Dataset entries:
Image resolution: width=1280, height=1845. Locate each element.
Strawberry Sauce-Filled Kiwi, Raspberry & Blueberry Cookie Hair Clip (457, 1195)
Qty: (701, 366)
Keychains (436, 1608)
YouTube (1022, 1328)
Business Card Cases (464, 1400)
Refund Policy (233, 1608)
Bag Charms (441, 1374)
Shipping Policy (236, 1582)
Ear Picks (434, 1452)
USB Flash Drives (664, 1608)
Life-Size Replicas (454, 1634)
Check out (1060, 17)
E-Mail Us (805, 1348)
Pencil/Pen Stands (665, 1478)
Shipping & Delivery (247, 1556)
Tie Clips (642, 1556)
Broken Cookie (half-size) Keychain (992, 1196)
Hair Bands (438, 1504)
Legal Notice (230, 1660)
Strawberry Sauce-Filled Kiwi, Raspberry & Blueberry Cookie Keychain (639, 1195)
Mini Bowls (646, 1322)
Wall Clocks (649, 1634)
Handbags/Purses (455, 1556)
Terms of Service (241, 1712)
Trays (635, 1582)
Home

Task description:
Take the records above and copy them out exactly.

Output of the exercise:
Image resolution: width=1280, height=1845. Locate each element.
Strawberry Sauce-Filled Kiwi, Raspberry & Blueberry Cookie Hair Clip (457, 1195)
Qty: (701, 366)
Keychains (436, 1608)
YouTube (1022, 1328)
Business Card Cases (464, 1400)
Refund Policy (233, 1608)
Bag Charms (441, 1374)
Shipping Policy (236, 1582)
Ear Picks (434, 1452)
USB Flash Drives (664, 1608)
Life-Size Replicas (454, 1634)
Check out (1060, 17)
E-Mail Us (805, 1348)
Pencil/Pen Stands (665, 1478)
Shipping & Delivery (247, 1556)
Tie Clips (642, 1556)
Broken Cookie (half-size) Keychain (992, 1196)
Hair Bands (438, 1504)
Legal Notice (230, 1660)
Strawberry Sauce-Filled Kiwi, Raspberry & Blueberry Cookie Keychain (639, 1195)
Mini Bowls (646, 1322)
Wall Clocks (649, 1634)
Handbags/Purses (455, 1556)
Terms of Service (241, 1712)
Trays (635, 1582)
Home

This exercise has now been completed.